Die Mothman Prophezeiungen [2002]

Wertung: 3.5 von 6 Punkten  |   Kritik von Jens Adrian  |   Hinzugefügt am 27. Mai 2008
Genre: Horror / Drama

Originaltitel: The Mothman Prophecies
Laufzeit: 119 min.
Produktionsland: USA
Produktionsjahr: 2002
FSK-Freigabe: ab 12 Jahren

Regie: Mark Pellington
Musik: tomandandy
Darsteller: Richard Gere, Debra Messing, Laura Linney, Will Patton, Lucinda Jenney, David Eigenberg, Bob Tracey, Ron Emanuel, Tom Stoviak, Yvonne Erickson, Scott Nunnally


Kurzinhalt:
Gerade als Journalist John Klein (Richard Gere) Pläne macht, mit seiner Frau Mary (Debra Messing) in ein neues Haus zu ziehen, haben sie einen Autounfall. Mary ist schwer verletzt und behauptet, etwas auf der Straße gesehen zu haben, ehe sie die Kontrolle über ihr Fahrzeug verlor.

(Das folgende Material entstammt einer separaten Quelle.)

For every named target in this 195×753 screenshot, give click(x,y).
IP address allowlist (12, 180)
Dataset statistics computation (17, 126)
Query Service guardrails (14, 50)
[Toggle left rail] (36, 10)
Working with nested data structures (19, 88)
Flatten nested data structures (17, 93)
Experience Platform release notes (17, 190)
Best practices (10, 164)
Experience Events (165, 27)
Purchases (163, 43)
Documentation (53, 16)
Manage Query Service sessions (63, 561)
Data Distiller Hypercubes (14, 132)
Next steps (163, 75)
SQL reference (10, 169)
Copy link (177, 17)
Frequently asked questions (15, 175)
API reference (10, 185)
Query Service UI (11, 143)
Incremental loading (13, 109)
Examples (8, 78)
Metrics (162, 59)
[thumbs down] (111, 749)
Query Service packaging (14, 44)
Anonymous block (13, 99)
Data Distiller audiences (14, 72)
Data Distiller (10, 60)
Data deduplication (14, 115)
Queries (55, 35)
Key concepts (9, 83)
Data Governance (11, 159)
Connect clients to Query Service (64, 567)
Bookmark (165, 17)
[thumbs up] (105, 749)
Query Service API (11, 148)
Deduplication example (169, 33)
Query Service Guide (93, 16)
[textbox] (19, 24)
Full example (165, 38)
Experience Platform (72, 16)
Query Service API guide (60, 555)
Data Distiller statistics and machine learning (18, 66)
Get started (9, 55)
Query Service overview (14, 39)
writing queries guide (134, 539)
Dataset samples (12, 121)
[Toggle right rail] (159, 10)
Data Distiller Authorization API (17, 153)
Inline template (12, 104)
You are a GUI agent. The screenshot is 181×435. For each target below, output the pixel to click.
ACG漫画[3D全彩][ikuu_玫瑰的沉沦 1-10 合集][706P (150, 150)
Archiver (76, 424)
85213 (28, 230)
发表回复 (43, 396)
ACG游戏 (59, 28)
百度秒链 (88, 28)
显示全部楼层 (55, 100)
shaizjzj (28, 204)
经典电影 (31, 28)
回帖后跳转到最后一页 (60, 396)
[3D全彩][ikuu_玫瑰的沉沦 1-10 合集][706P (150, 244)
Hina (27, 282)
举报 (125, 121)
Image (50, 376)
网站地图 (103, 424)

Wenig später stirbt Mary und hinterlässt John ein Notizheft mit Zeichnungen jener Figur, die sie auf der Straße sah.
Jahre später, als John über Nacht zu einem Interview fahren möchte, findet er sich unversehens in Point Pleasant wider. In der Kleinstadt berichten immer mehr Bewohner von Sichtungen einer Furcht einflößenden Figur, dem "Mothman". Zeichnungen davon, die John zu Gesicht bekommt, erinnern ihn frappierend an diejenigen, die Mary ihm hinterließ. Zusammen mit der Polizistin Connie Mills (Laura Linney) versucht John, den Ereignissen auf den Grund zu gehen.
Einer der größten Verfechter des "Mothman", Gordon Smallwood (Will Patton) ist überzeugt, von der Figur Prophezeiungen eingesagt zu bekommen – und wenig später glaubt John Klein selbst, dass Point Pleasant auf eine Katastrophe zusteuert ...


Kritik:
Als Regisseur Mark Pellington, der sowohl bei Fernsehproduktionen und Musikvideos bereits Regie geführt hatte, mit Arlington Road [1999] seinen Erwachsenenthriller vorstellte, rief er sich zum ersten Mal ins Bewusstsein der internationalen Zuschauer. Mit Die Mothman Prophezeiungen konnte er seinen Erfolg zwar noch etwas steigern, doch blieb der Film generell hinter den Erwartungen zurück.
Seither ist Pellington hauptsächlich für die Fernsehserie Cold Case - Kein Opfer ist je vergessen [seit 2003] verantwortlich und hat dafür neben Preisen auch schon viel Lob bekommen. Seine Filme, so scheint es jedoch, scheinen häufig einen religiösen Unterton zu besitzen. So auch Die Mothman Prophezeiungen, die auf Geschehnissen aus dem Jahr 1966 und 1967 beruhen. Inhaltlich gestaltet sich der Mystery-Thriller somit schwierig für all diejenigen, die dem übersinnlichen Touch nicht viel abgewinnen können. Handwerklich gibt es in des kaum etwas zu bemängeln.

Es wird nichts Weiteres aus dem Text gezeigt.